• **GOAL OF THE EXERCISE**: After finding the line that contains "At what coordinates should I click to accomplish: Delete" in the entries below, retype it and every following line precisely, the last included.
═══ PROVIDED DATA ═══
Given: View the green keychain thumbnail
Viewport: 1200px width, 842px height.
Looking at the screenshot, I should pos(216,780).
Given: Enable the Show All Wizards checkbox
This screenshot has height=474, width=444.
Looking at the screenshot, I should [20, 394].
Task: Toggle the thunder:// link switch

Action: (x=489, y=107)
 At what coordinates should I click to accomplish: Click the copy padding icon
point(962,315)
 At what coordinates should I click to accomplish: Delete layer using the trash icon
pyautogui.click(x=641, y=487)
═══
• **ANSWER TO THIS PROBLEM**:
 At what coordinates should I click to accomplish: Delete layer using the trash icon
pyautogui.click(x=641, y=487)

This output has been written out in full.